# First bottle site - over 150 bottle so far!



## ccpe (Feb 7, 2021)

I stumbled on this site by pure accident - I hadn't even thought about looking for old bottles in N Florida.  the earliest bottle I dated is circa 1915 but most are from the 1920's and 1930's.  I'm sure there's more and I'll be out there whenever I can go.  (The red one wasn't found on the site but all the rest were.)


----------



## Csa (Feb 7, 2021)

Nice. Looks a lot like the types of things I find. Should be areas that you’ll find that have the older stuff. There’s one spot in my bottle dump that has turn off century stuff, other areas are only 1940s+. Keep looking, go to the area with the oldest bottles and dig down a bit. 
What is the nice light cobalt/ cornflower blue bottle, any marks or embossing?


----------



## ccpe (Feb 7, 2021)

If you are referring to the one on the end, it is "Union Products Company Inc" from New Orleans, LA.
I'm going to keep digging because I'm sure I'm only now getting to the older bottles.
Thanks!


----------



## RCO (Feb 7, 2021)

sometimes dumps like these can contain older items , a lot of the time they were just used during the more recent periods of time . 
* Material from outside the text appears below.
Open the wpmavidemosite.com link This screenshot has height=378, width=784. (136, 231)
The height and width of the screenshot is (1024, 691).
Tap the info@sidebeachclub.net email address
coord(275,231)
have to research the property to see how long its been there , if there is any potential for older items or if its a newer lot


----------



## ccpe (Feb 7, 2021)

I thoroughly researched the property but the first deed is from an estate of a woman born in 1912.  Per the census, she never lived on the property so I'm afraid that's a dead end without a trip to the county vaults.


----------



## Csa (Feb 7, 2021)

Good luck. I was referring to the cobalt one in the middle. Seems like a diff shape than typical bromo type bottles from that era. What are the base markings if any.


----------



## ccpe (Feb 7, 2021)

It has an M in a circle mark with "design pa 97178".  Above that is "BONO 36", but it is harder to read.


----------



## Csa (Feb 7, 2021)

Maryland glass bottle. Might have been a bromo bottle, I don’t know enough to be sure. Good sha.org article to review and a similar but older bottle on worthpoint.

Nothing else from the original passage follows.